#### Gegeven fragment:
Maar er is nog iets wat Paulus zegt over “het evangelie van God.” Niet alleen was het gepland en beloofd voordat het plaatsvond; en niet alleen betreft het zijn goddelijke, vooraf bestaande Zoon. En niet alleen is het nieuws dat zijn Zoon geboren is als de menselijke zoon van David ter vervulling van de oudtestamentische hoop en dromen van gerechtigheid, vrede en vreugde in het koninkrijk van God. Maar in vers 4 zegt Paulus iets dat zowel choquerend als opbeurend was. Hij zegt dat Gods Zoon is “aangewezen als Zoon van God en met macht bekleed door de heilige Geest, toen Hij opstond uit de dood.”

#### Jouw opdracht:
Waarom is Gods Zoon volgens het fragment over het evangelie van God geboren als de menselijke zoon van David? Leg het uit in één tot drie zinnen. De lijst die nu komt, is afkomstig uit een andere bron.

#### Getoonde gegevens:

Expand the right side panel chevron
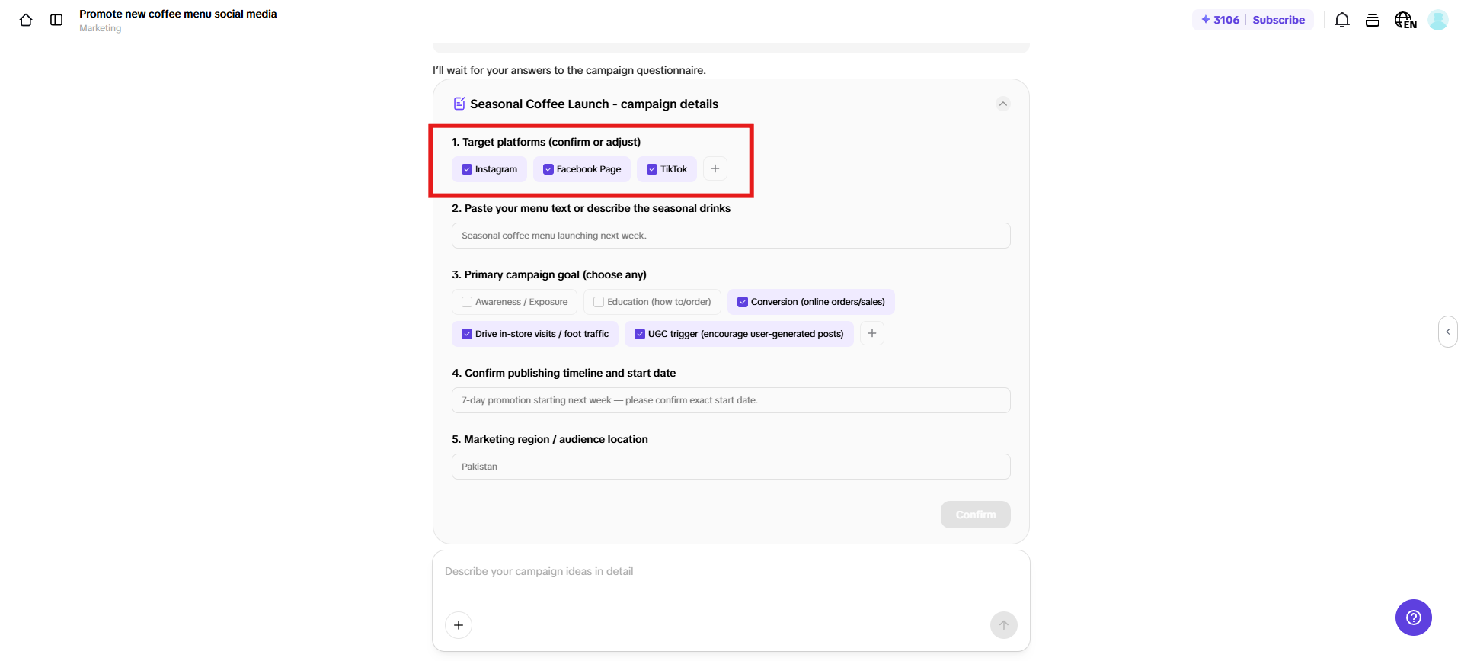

#### Resultaat oefening:
Gods Zoon is als menselijke zoon van David geboren om de hoop en dromen uit het Oude Testament te vervullen. Die hoop en dromen gingen over gerechtigheid, vrede en vreugde in het koninkrijk van God.